The hairdryer thing requires a lot of caution and knowing what you're doing. It's very easy to burn the leather and that is bad. Done correctly and carefully it is a good way to be sure mink oil or polish penetrates the leather as it will liquify it on the surface of the leather. Use a lot of caution if you try this on good leather. Practice on a pair of old shoes first. If you get under a good light and vary the distance of the dryer from the item experience will allow you to tell when you have liquified the treatment agent--that's as far as you want to go with the heat. Any more and you will burn the leather which can ruin it. And there are no re-dos once the leather has been compromised with heat.
 
The debate over what is good, bad and best for leather has been raging on for years and, I suspect, will continue as long as animals are covered in the stuff it's made from. Personally I try to stay away from any leather care products that contain alcohol, petroleum, chemicals, mineral oil, synthetic ingredients and oils prone to rancidity simply because I believe they might possibly degrade the leather fibers and/or stitching. Some leatherworkers maintain that any vegetable or animal oil is safe to use on leather but I am not comfortable doing so with oils with high rancidity.

My understanding is many of the products being sold as Mink Oil these days are made from pork fat and/or synthetic ingredients so I stay clear of them. Likewise many products being sold as Neatsfoot "Compound" may not even have neatsfoot oil in it and may have other ingredients that are undesirable. Lexol's FAQ on their website states that their Neatsfoot "Compound" is 90% mineral oil and 0% Neatsfoot. Pure neatsfoot oil I do use in moderation but anything with compound in the title I avoid. Feibing's Aussie Leather Conditioner has Petrolatum in it, which I understand is petroleum jelly.

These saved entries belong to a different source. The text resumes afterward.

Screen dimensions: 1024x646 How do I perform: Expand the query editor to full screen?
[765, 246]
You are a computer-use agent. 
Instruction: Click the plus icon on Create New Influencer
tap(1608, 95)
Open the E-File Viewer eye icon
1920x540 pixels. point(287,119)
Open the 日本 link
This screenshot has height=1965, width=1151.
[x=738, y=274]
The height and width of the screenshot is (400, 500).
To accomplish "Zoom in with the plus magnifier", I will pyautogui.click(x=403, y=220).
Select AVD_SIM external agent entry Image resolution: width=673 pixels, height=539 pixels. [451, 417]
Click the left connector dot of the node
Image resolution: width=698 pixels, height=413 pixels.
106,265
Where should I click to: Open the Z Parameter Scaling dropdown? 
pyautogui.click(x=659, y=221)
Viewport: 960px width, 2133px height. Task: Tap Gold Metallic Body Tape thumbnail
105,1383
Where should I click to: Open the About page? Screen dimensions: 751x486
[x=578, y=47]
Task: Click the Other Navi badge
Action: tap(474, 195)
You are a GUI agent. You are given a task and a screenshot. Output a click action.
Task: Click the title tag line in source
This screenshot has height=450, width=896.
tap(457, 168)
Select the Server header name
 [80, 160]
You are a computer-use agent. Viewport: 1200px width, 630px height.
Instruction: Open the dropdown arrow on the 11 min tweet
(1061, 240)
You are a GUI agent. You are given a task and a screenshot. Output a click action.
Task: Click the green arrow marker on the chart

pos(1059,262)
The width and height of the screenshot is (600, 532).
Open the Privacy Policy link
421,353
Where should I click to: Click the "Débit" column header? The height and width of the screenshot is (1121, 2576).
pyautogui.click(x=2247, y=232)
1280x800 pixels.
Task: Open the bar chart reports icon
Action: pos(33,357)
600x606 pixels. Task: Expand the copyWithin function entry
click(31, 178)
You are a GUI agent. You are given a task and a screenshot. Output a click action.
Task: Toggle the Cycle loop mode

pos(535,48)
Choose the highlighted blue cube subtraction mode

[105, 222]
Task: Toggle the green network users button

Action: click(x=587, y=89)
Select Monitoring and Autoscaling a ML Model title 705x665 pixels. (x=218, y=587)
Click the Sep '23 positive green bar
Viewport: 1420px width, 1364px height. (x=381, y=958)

I once read an article by an expert in the area of preserving and restoring historical artifacts that included a very convincing argument that many of the assertions that certain leather care products caused rotting and deterioration of stitching and leather fibers were in fact myths due to the fact that it was the overuse of those products that caused moisture and debris to be trapped that actually caused the damage not the product itself. I have experienced first hand when I was younger of how over oiling of a pair of leather boots with mink oil led to their destruction and am a firm believer to this day that any leather care product can cause damage to leather or stitching if not used properly. Those boots were as soft as could be but they became weak and prone to tearing and cracking with use. Leather needs to breathe.

I have used Bickmore's Bick 4 and have had good results with it. Obenauf's Leather Oil and Obenauf's Heavy Duty LP is what I tend to use the most. I once made of small batch of leather preservative from a recipe that I recall having beeswax, neatsfoot oil and lanoline as ingredients and it worked well. I think it also called for tallow which I omitted.
 
Of course, when you use neatsfoot or mink oil you are using tallow.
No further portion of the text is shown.